PAGE EXCERPT:
◇ ◇ ◇ ◇ ◇

Monday, July 31, 2006

Leverage


Today, I did a full-out, honest-to-God back lever.

I was psyched. Successfully performing a back lever requires full-body muscular tension, starting in the core and radiating through the limbs. Developing this tension is a function of recruitment.

As we train, we learn to effectively use a greater portion of our existing muscle mass, recruiting more muscle fiber into action. The vast majority of trainees can add strength and power without adding an ounce of additional muscle by learning effective muscle recruitment.

Our basic exercises are full-body movements. The squat, the pushup, the pullup, and the handstand pushup all require bodily involvement from the toes to the top of the head. To paraphrase Dan John: If you don't think the pushup is a full-body movement, have your training partner poke you in the ankle with a fork next time you're doing a pushup. I bet you won't complete the rep, despite the "lack" of lower body involvement.

To generate tension and additional strength in the legs, start at the toes. Use them to grip the floor. This is very similar to making a fist with your hand. I first learned this technique as a martial arts student and instructor during the late 1980s, and was reintroduced to it by Mandla Nkosi in the course of our kettlebell training.

◇ ◇ ◇ ◇ ◇

EXERCISE:
Copy the back lever blog post above word for word, from its date line through its final sentence.

DATA SECTION:
◇ ◇ ◇ ◇ ◇

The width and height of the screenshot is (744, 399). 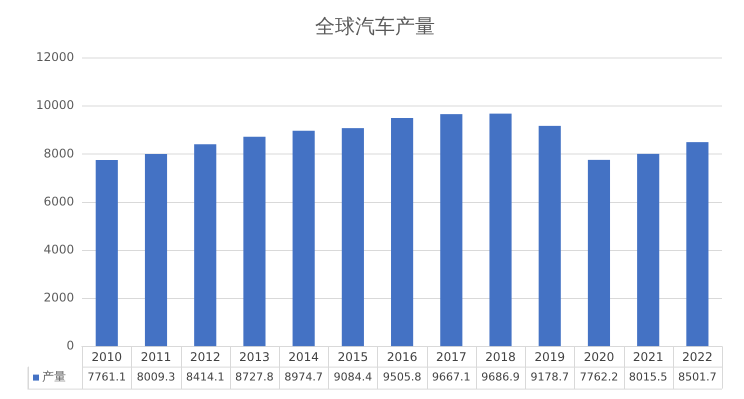 What do you see at coordinates (70, 346) in the screenshot?
I see `y-tick-label: 0` at bounding box center [70, 346].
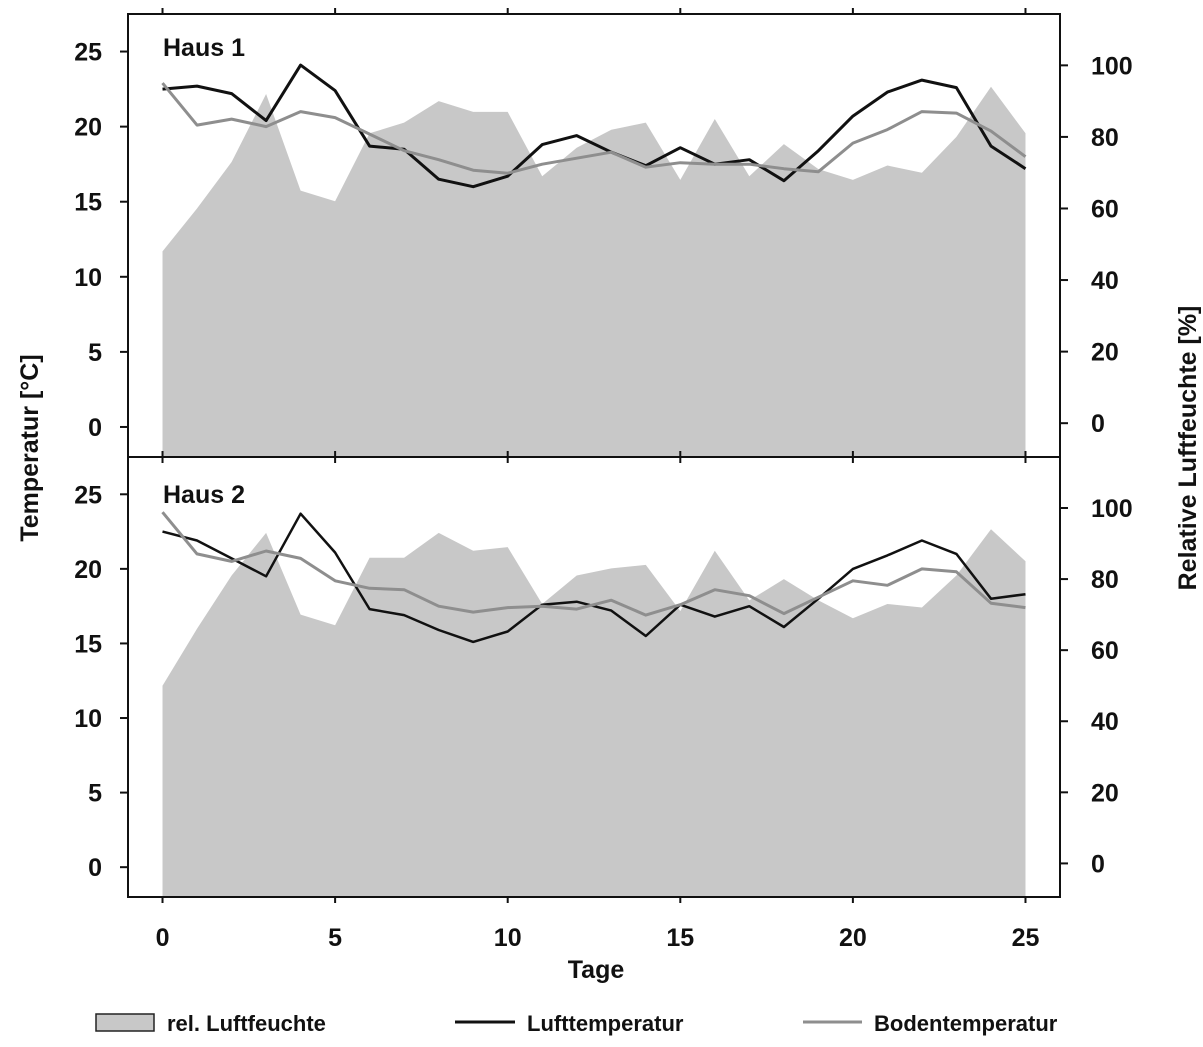 This screenshot has height=1047, width=1203. I want to click on legend-label-humidity: rel. Luftfeuchte, so click(246, 1024).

◇ ◇ ◇ ◇ ◇

EXERCISE RESPONSE:
Monday, July 31, 2006

Leverage


Today, I did a full-out, honest-to-God back lever.

I was psyched. Successfully performing a back lever requires full-body muscular tension, starting in the core and radiating through the limbs. Developing this tension is a function of recruitment.

As we train, we learn to effectively use a greater portion of our existing muscle mass, recruiting more muscle fiber into action. The vast majority of trainees can add strength and power without adding an ounce of additional muscle by learning effective muscle recruitment.

Our basic exercises are full-body movements. The squat, the pushup, the pullup, and the handstand pushup all require bodily involvement from the toes to the top of the head. To paraphrase Dan John: If you don't think the pushup is a full-body movement, have your training partner poke you in the ankle with a fork next time you're doing a pushup. I bet you won't complete the rep, despite the "lack" of lower body involvement.

To generate tension and additional strength in the legs, start at the toes. Use them to grip the floor. This is very similar to making a fist with your hand. I first learned this technique as a martial arts student and instructor during the late 1980s, and was reintroduced to it by Mandla Nkosi in the course of our kettlebell training.